TASK TO CARRY OUT: Each line below that holds the word "agent" counts once. Say how many such lines there are, and no more.

===== TASK INPUT

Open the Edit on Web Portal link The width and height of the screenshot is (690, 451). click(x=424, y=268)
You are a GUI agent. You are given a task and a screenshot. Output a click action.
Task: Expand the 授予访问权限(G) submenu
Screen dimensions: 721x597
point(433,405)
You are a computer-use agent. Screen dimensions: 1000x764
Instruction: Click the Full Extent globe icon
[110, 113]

==========
===== TASK INPUT

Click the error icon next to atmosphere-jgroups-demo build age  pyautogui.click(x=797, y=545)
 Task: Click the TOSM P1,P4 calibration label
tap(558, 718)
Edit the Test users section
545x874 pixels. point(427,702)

==========
===== TASK INPUT

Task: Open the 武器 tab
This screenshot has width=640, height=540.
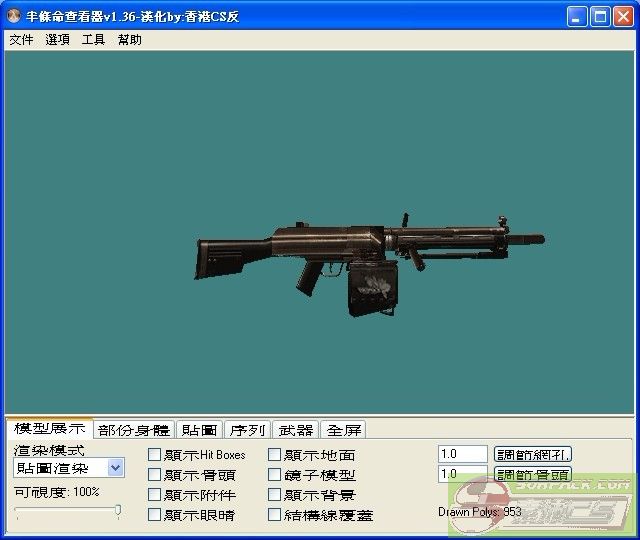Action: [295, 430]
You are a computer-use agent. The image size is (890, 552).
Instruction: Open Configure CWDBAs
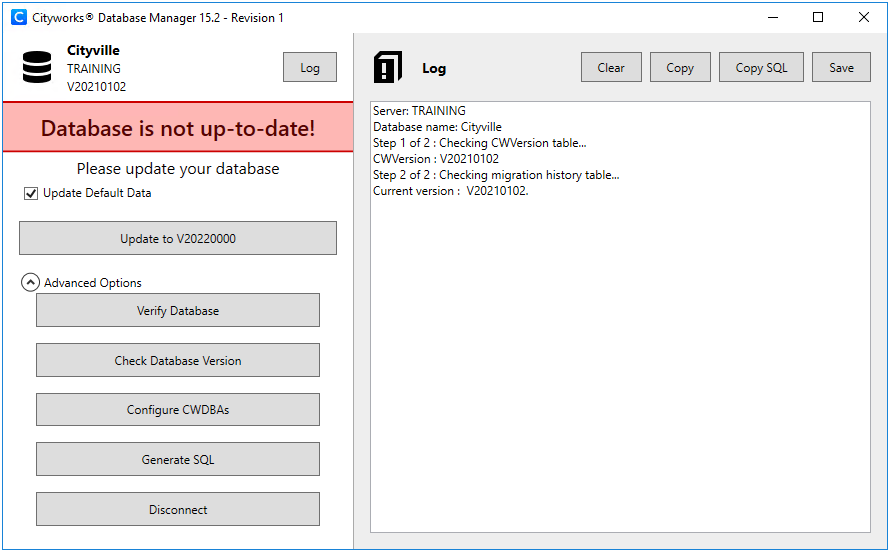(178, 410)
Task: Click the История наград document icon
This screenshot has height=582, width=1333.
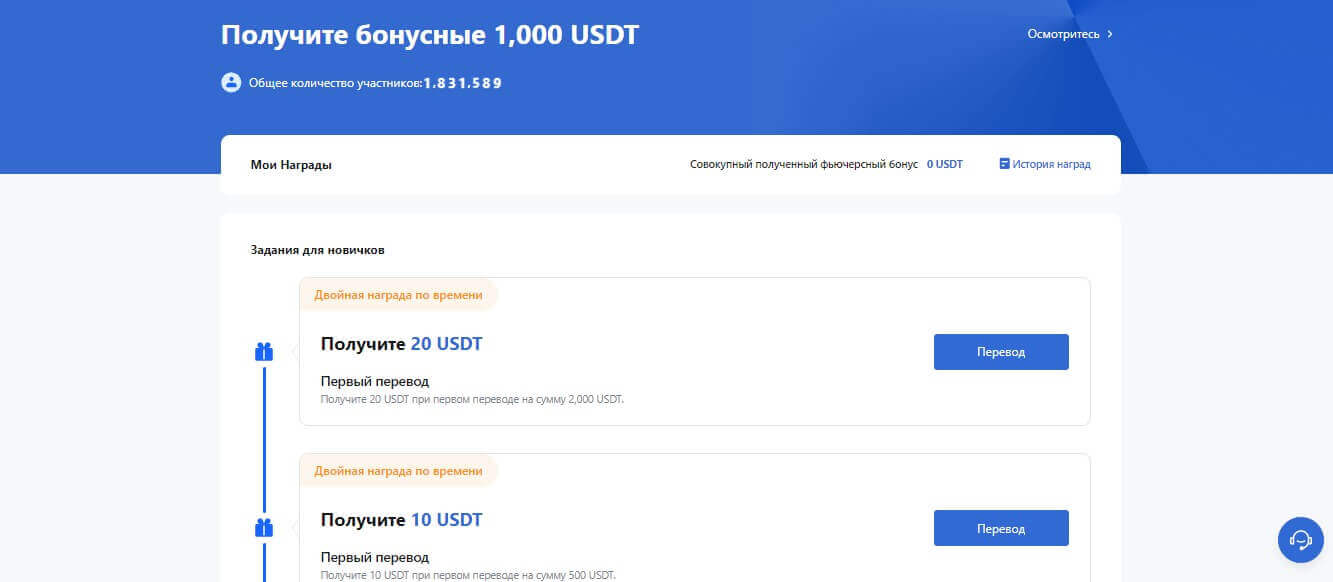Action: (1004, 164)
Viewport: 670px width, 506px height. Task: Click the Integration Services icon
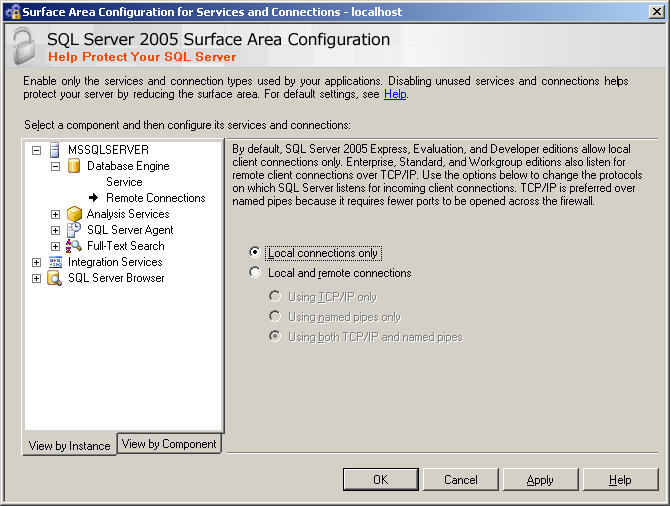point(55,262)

==========

EXERCISE RESPONSE: 3